Research Associate/Senior Research Associate in Radar Systems and Wireless Imaging
Division/School School of Computer Science, Electrical and Electronic Engineering and Engineering Maths
Contract type Open Ended
Working pattern Full time
Salary £33,199 - £42,036
Closing date for applications 02-Oct-2019
We are looking for an enthusiastic, self-motivated individual to contribute to the EPSRC-funded OPERA and SPHERE projects within the portfolio of the Digital Health Engineering research group.
The post holder will join “Wireless Sensing Theme” and will be required to make a significant contribution to the field of Digital Health Engineering and to assist with the development, integration and administration of the relevant research activities.
The role-holder will join the Digital Health Engineering research group and will have access to state-of-the-art test and measurement equipment.
The OPERA Project - Opportunistic Passive Radar for Non-Cooperative Contextual Sensing investigates a new unobtrusive sensing technology for contextual sensing - defined as concurrent physical activity recognition and indoor localisation - to facilitate new applications in e-Healthcare and Ambient Assisted Living (AAL). The OPERA platform will be integrated into the “SPHERE long term behavioural sensing machine” to gather information alongside various other sensors around the home so as to monitor and track the signature movements of people.

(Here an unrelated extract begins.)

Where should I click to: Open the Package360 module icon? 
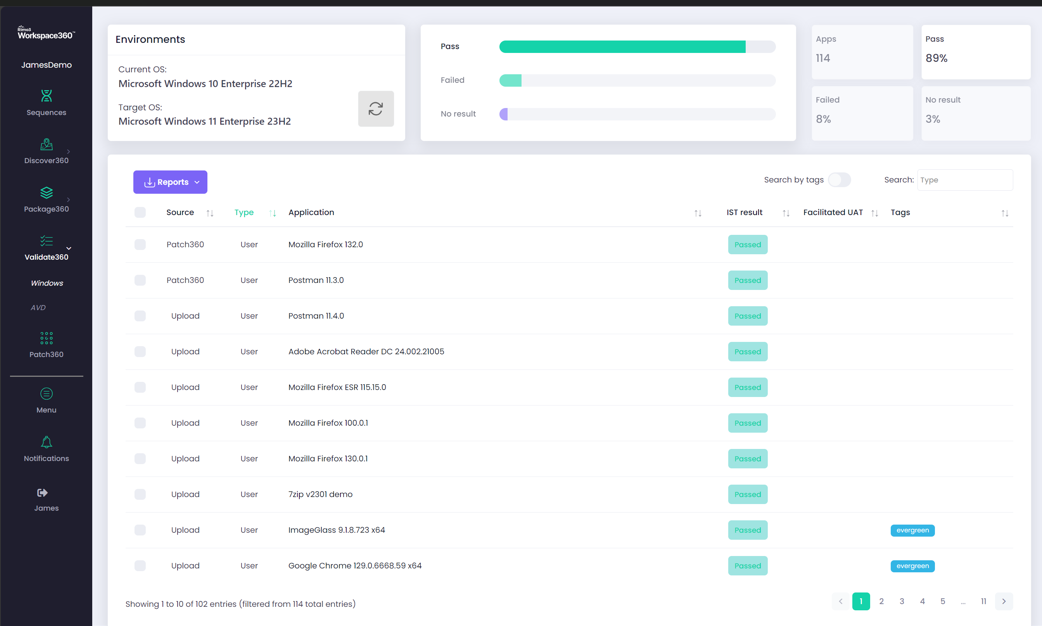click(x=46, y=193)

The OPERA system is be built principally around passive sensing technology: a radar network that detects the reflections of ambient radio-frequency signals from people in residential environments. These opportunistic signals are transmitted from common household WiFi access points, but also other wireless enabled devices which are becoming part of the Internet of Things (IoT) home ecosystem.
The project makes use of additional cutting-edge sensing modalities and hardware. It also leverages the latest ideas in FMCW radar signal processing, Lidar Point Cloud Deep Learning Frameworks, bio-mechanical modelling and machine/deep learning for automatic recognition of everyday activities, poses and ambulation.
Up to 2 posts are available immediately and are offered on a full-time basis for an initial term of two years.
It is anticipated that interviews will take place within 1 month of the closing date.
Informal enquiries can be made to: Professor Robert Piechocki
Digital Health Engineering: http://www.bristol.ac.uk/engineering/research/digital-health/
SPHERE Next Steps: https://gtr.ukri.org/projects?ref=EP%2FR005273%2F1
We welcome applications from all members of our community and are particularly encouraging those from diverse groups, such as members of the LGBT+ and BAME communities, to join us.